From Patient Consultations to Graphs: Leveraging LLMs for Patient Journey Knowledge Graph Construction
Hassan S. Al Khatib, Sudip Mittal, Shahram Rahimi, Nina Marhamati, Sean Bozorgzad
TL;DR
Fragmented patient data across care settings impedes coordinated care and outcome prediction. The authors propose a PJKG framework that fuses structured intake data with unstructured patient-provider conversations using LLMs to extract and semantically align entities and relations, enabling temporal and causal reasoning over patient journeys. They deliver an ontology-driven construction pipeline, a Neo4j-based implementation, and a comprehensive evaluation across four LLMs, demonstrating perfect schema compliance ($ICR=1.00$, $IPR=1.00$) but varying semantic accuracy and efficiency, with Anthropic leading in semantic quality and Llama 3.1 offering strong speed and scalability. The work highlights practical potential for patient-centric care and outlines future directions, including larger datasets, integration with Electronic Health Records (EHRs), and real-world deployments to support care coordination and outcome prediction.
Abstract
The transition towards patient-centric healthcare necessitates a comprehensive understanding of patient journeys, which encompass all healthcare experiences and interactions across the care spectrum. Existing healthcare data systems are often fragmented and lack a holistic representation of patient trajectories, creating challenges for coordinated care and personalized interventions.

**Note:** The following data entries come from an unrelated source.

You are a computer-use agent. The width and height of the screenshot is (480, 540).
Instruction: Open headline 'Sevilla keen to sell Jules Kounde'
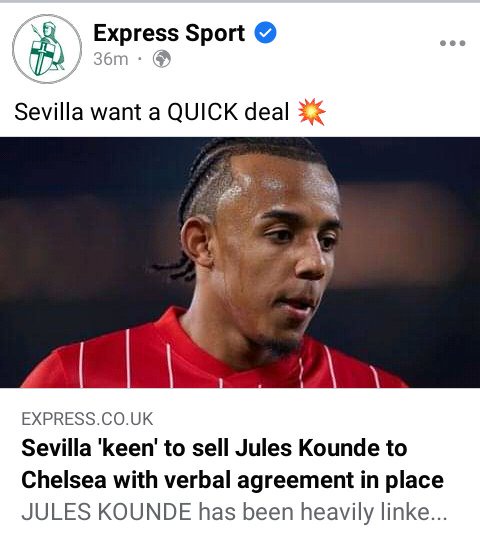click(214, 448)
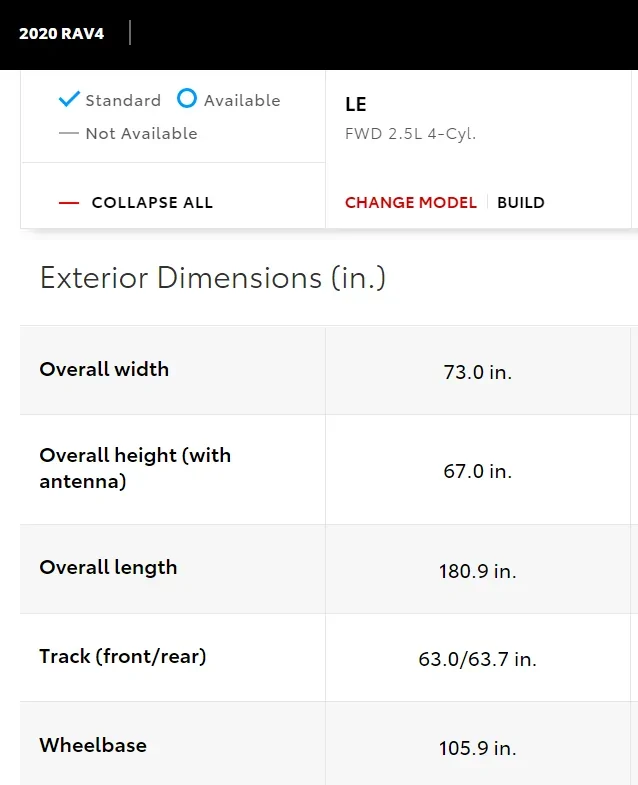Viewport: 638px width, 785px height.
Task: Click the 63.0/63.7 in. track value
Action: coord(477,660)
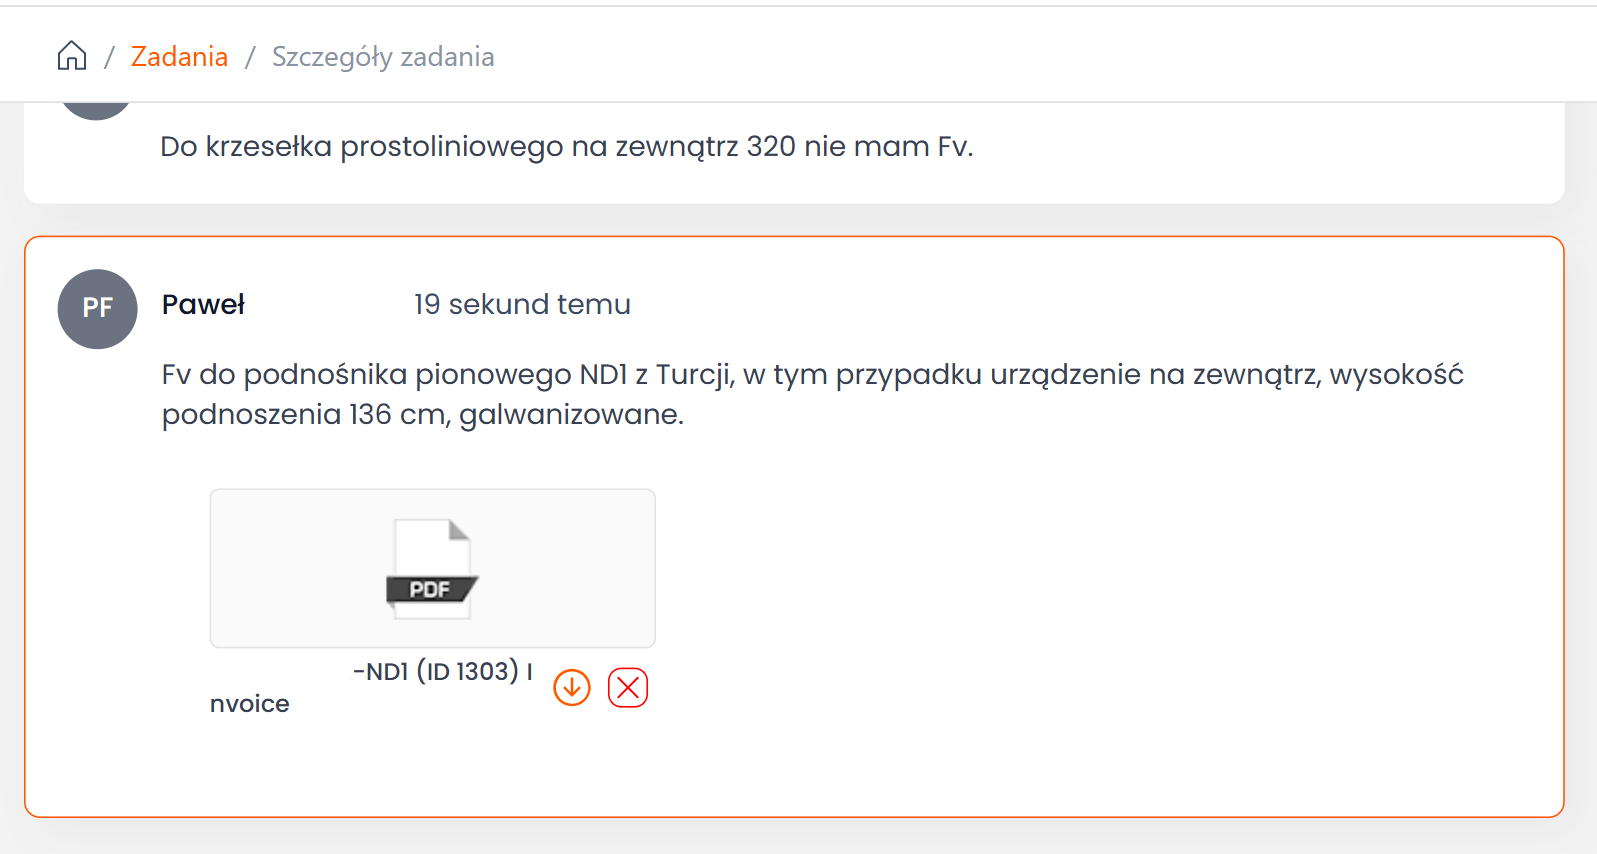Click the slash separator after home icon
The image size is (1597, 854).
109,57
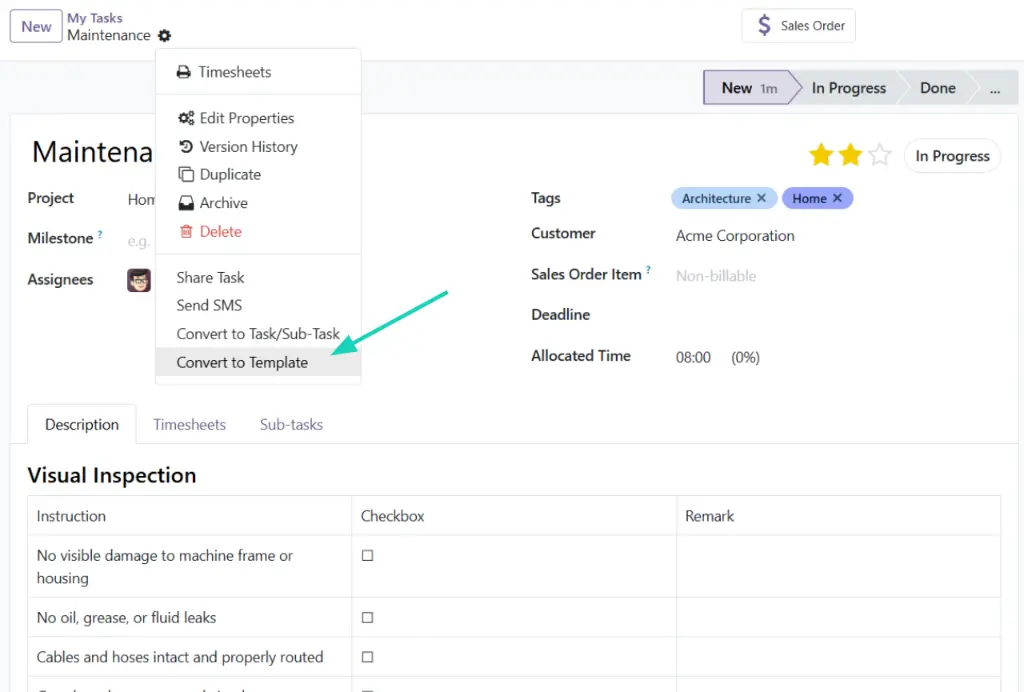Expand the hidden stages with the ellipsis
The height and width of the screenshot is (692, 1024).
point(994,87)
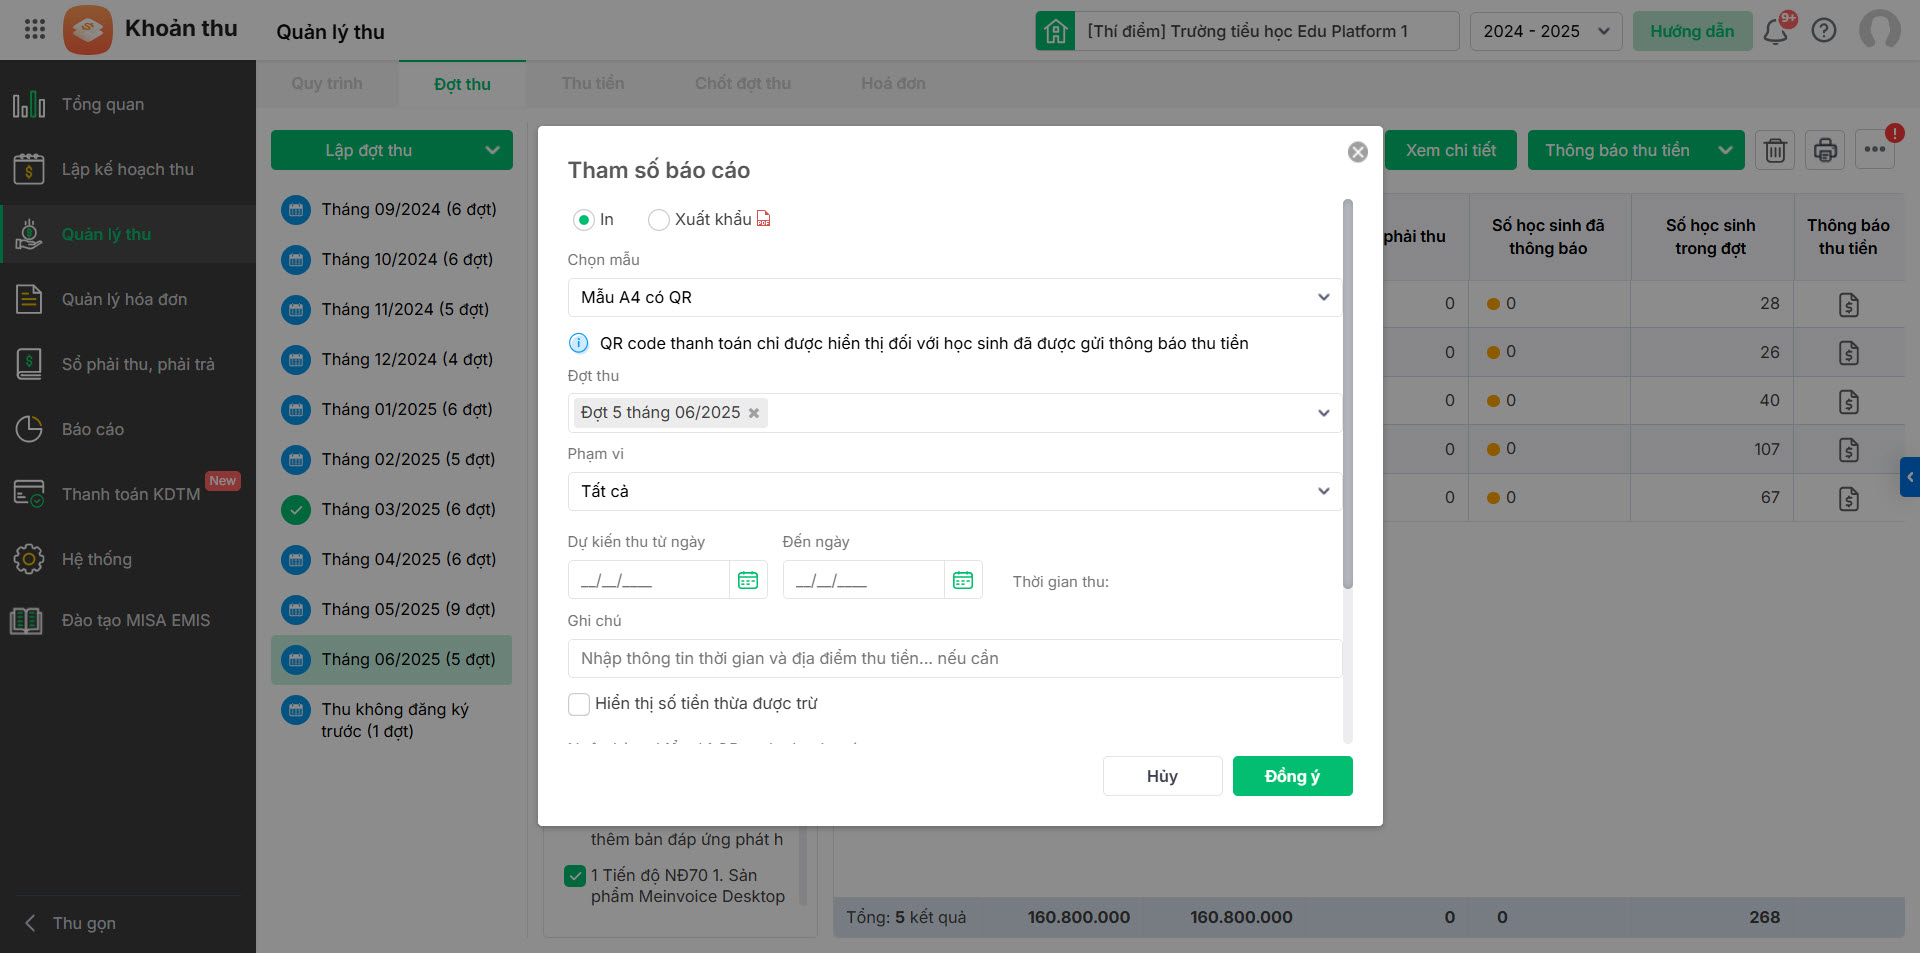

Patient Journey Knowledge Graphs (PJKGs) represent a novel approach to addressing the challenge of fragmented healthcare data by integrating diverse patient information into a unified, structured representation. This paper presents a methodology for constructing PJKGs using Large Language Models (LLMs) to process and structure both formal clinical documentation and unstructured patient-provider conversations. These graphs encapsulate temporal and causal relationships among clinical encounters, diagnoses, treatments, and outcomes, enabling advanced temporal reasoning and personalized care insights. The research evaluates four different LLMs, such as Claude 3.5, Mistral, Llama 3.1, and Chatgpt4o, in their ability to generate accurate and computationally efficient knowledge graphs. Results demonstrate that while all models achieved perfect structural compliance, they exhibited variations in medical entity processing and computational efficiency. The paper concludes by identifying key challenges and future research directions. This work contributes to advancing patient-centric healthcare through the development of comprehensive, actionable knowledge graphs that support improved care coordination and outcome prediction.